Nayla kehabisan kata-kata. Ia hanya pasrah mengikut pemikiran Zulaikha. Sambil menikmati roti dan coklat panas, Nayla duduk di samping Zulaikha sambil terus memperhatikan beberapa perempuan yang mulai berdatangan mengambil pesanan.

"Apa Ilyas tau tentang ini?" Nayla berbisik di tengah keramaian suara pelanggan masker saffron yang datang pergi silih berganti.

"Mm, ga dia ga tau. Nanti aja aku kabari dia kalau misi aku malam ini sukses." Jawab Zulaikha sambil terus melayani pelanggan yang berdatangan.

"Gimana kalau aku suruh dia kesini?" Nayla berucap lirih di telinga Zulaikha.

"Eh, ngapain?" Zulaikha meninggikan nada suara.

"Ya, biar dia tau perjuanganmu memasarkan produknya lah. Biar dia nanti menghargai jasa kamu kalau produknya udah best seller kayak saffron kashmir."

"Ga, ga perlu. Yang paling penting itu hidup produktif. Lagipula ngapain sih mesti orang harus tau jasa kita. Toh kita kan cuma mengerjakan apa yang kita inginkan aja. Kayak ini, inikan hobi aku."

"Ya ya ya! Zulaikha is Zulaikha. Everybody know that." Nayla mengalah.

"Ehem!"
Zulaikha dan Nayla mendongak bersamaan mendengar seorang perempuan bersuara. Seorang perempuan muda dengan celana jeans sobek di bagian lutut, kaos putih dibalut jaket denim. Rambutnya sebahu dan dibiarkan tergerai. Mengenakan bucket hat warna hitam tengah menenteng sebuah lukisan berukuran A3. Ia berdehem, memasang senyum kemudian jongkok di hadapan Nayla dan Zulaikha.

"Zulaikha Mask?" Perempuan itu mengambil wrap yang tersisa kemudian menelitinya.
"Saffron kashmir? Satu paket?"

Zulaikha dan Nayla saling tatap sejenak.
"Eh iya, tapi itu tinggal sampling aja. Yang lainnya udah habis."

"Kenapa jualan ini?" Perempuan muda itu lebih menatap ke arah Zulaikha lekat.

"Ya hobi aja.

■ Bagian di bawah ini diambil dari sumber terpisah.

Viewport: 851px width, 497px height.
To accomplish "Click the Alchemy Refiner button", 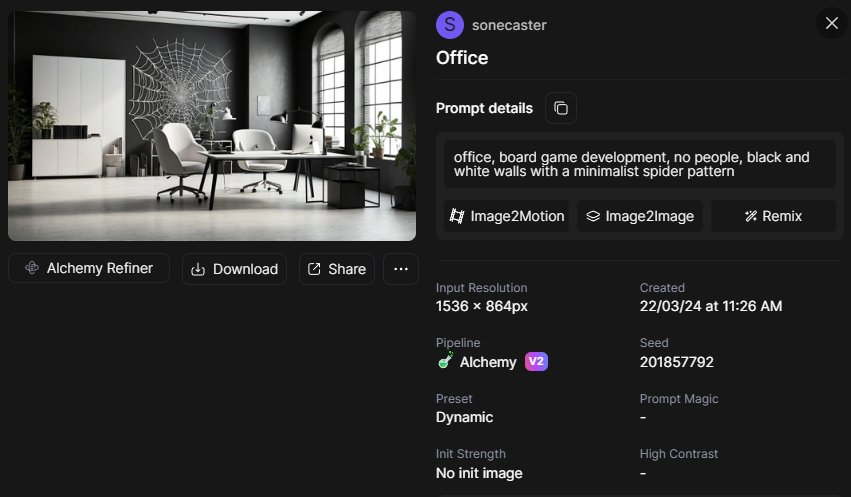I will point(89,268).
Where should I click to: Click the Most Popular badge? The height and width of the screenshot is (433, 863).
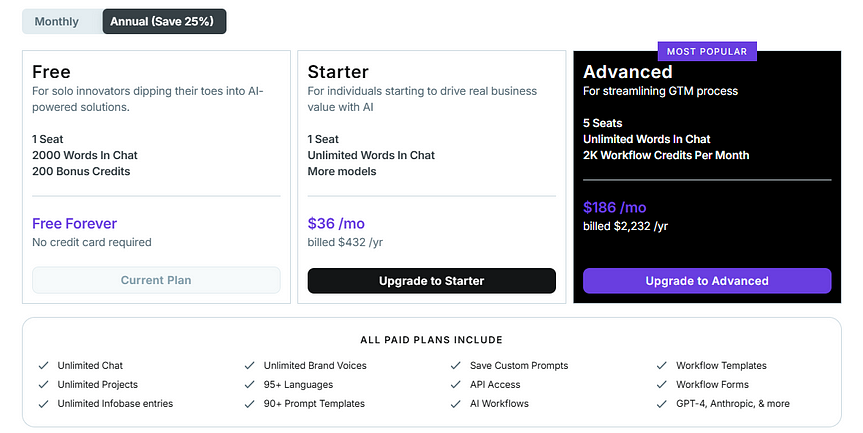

Kebetulan keluargaku punya produk minuman saffron kesehatan terus aku juga punya temen yang punya produk masker saffron untuk kesehatan kulit juga. Jadi spesial hari ini aja bikin ide jualan sepaket."

"Mmm!" Perempuan itu mengangguk-anggukkan kepala. "By the way aku seneng deh ketemu orang Indonesia disini. Rachel!" Perempuan itu tersenyum manis mengulurkan tangan, memperkenalkan diri.

"Mm Zulaikha!" Balas Zulaikha

"Nayla." Nayla menyusul.

"Boleh gabung bentar? Capek abis jalan dari ujung ke ujung."

"Ah tentu aja boleh." Zulaikha dan Nayla bergeser memberi celah untuk Rachel duduk.

"Lukisan?" Zulaikha menunjuk lukisan yang sedang di pangku oleh Rachel.

"Eh iya."

"Beli?"

"Mm iya tadi disana ada pameran lukisan. Cantik kan?" Sedikit gugup Rachel menjawab.

Zulaikha dan Nayla memperhatikan lukisan yang kini dalam posisi berdiri di pangkuan Rachel. Seperti dua orang tengah mengendarai dua perahu di malam hari, diterangi sinar bulan yang indah.

"Romantis." Ucap Nayla.

"Terimakasih. Kalau menurutmu?" Rachel menatap mata Zulaikha.

"Emm bagus. Tapi maaf, aku ga ngerti tetntang lukisan, hehe."

Rachel hanya tersenyum sambil mengangguk-anggukkan kepala.

"Kamu pecinta lukisan?" Nayla memecah keheningan.

"Iya. Bahkan aku suka melukis meskipun lukisanku selalu gagal masuk pameran."

"Mm apa yang bikin kamu beli lukisan ini?" Zulaikha akhirnya bersuara.

"Mm mungkin karena makna yang disampaikan pelukis ini sangat dalam sih menurutku."

"Ada maknanya?" Zulaikha memasang wajah polos.

"Tentu aja ada. Pelukis, penulis, komposer lagu. Ga mungkin banget menciptakan karya tanpa makna."

"Ohh." Zulaikha mengangguk.

"Terus makna lukisan itu apa."

"Lihat! Disini ada satu orang laki-laki dan perempuan naik perahu yang berbeda. Tapi mereka memandang bulan yang sama. Memiliki kecintaan yang sama. Terlihat indah dan romantis bukan? Padahal mereka berdua tengah di kegelapan malam. Bukankah menakutkan berlayar di gelap malam?" Rachel menjelaskan sambil menunjuk lukisan.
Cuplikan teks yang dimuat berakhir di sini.